New Jersey Governor Phil Murphy: Time to Get Rid of PARCC

Governor-Elect Phil Murphy (D-NJ) announced Dr. Lamont Repollet’s appointment as New Jersey’s new Commissioner of Education

New Jersey Governor Phil Murphy, who was sworn in today, announced last week as Governor-Elect that it is time for the Garden State to get rid of PARCC as their state-wide assessment.  Philadelphia public radio station WHYY reports:

At an elementary school in Asbury Park where he announced that Asbury Park School District Superintendent Lamont Repollet will lead the state education department, Murphy said it’s time to scrap those tests.

“We are asking Dr. Repollet to end the failed experiment that has been PARCC testing and create new, more effective and less class time-intrusive means for measuring student assessment,” Murphy said.

Murphy said shorter tests should be developed with teacher input.

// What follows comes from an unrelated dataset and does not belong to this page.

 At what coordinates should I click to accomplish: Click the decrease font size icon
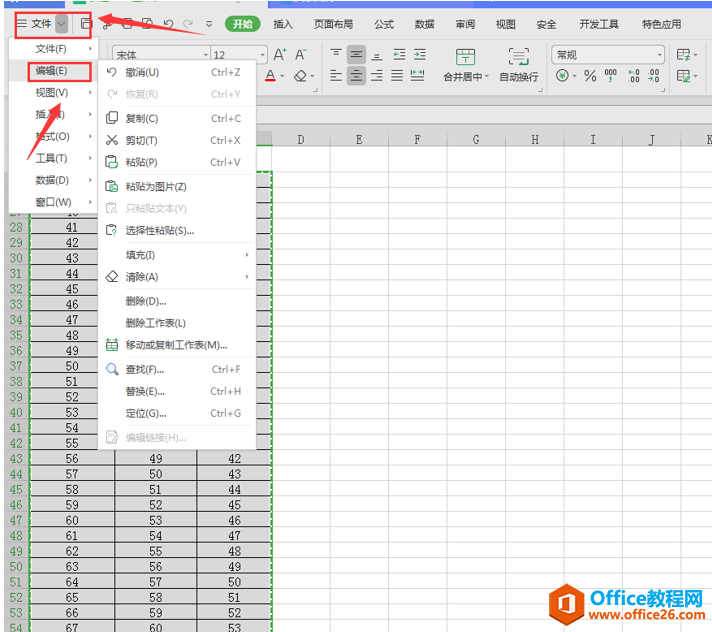[301, 55]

He doesn’t have a firm timeline NJ.com reports:

“The answer to the logistics of how it’s done, honestly, I don’t know,” the Democrat said after an unrelated event in Ewing the day before he’s set to be sworn in. “So bear with me on that. But soon.”

He added.

“The notion of assessing kids to make sure we understand how they’re doing, I’m all in for that,” Murphy said Monday. “But these big, white-knuckle, once-a-year, with lots of weeks getting folks tuned up to take a particular test I’m not a fan of. Never have been.”

He noted not only that he has four children but that one of his sisters is a retired teacher from Boston who is against the tests.

“We’re into shorter feedback loops,” Murphy said. “You take the test on Monday and you find out how you did on Friday or the next Monday or something like that.”

“I think educators should be first and foremost at the table to figure out what the actual best model is,” he added.

PARCC’s membership has dwindled to Colorado, District of Columbia, Illinois, Louisiana, Maryland, Massachusetts, New Jersey and New Mexico. When New Jersey officially leaves only six five states and the District of Columbia will remain in a consortium that once boasted 25 states and DC.

(Update: I was reminded that Colorado left PARCC. They do still purchase some PARCC test items. Louisiana also does a PARCC hybrid. Massachusettes also offers a hybrid assessment. So that really just leaves three states and D.C who use it exclusively.)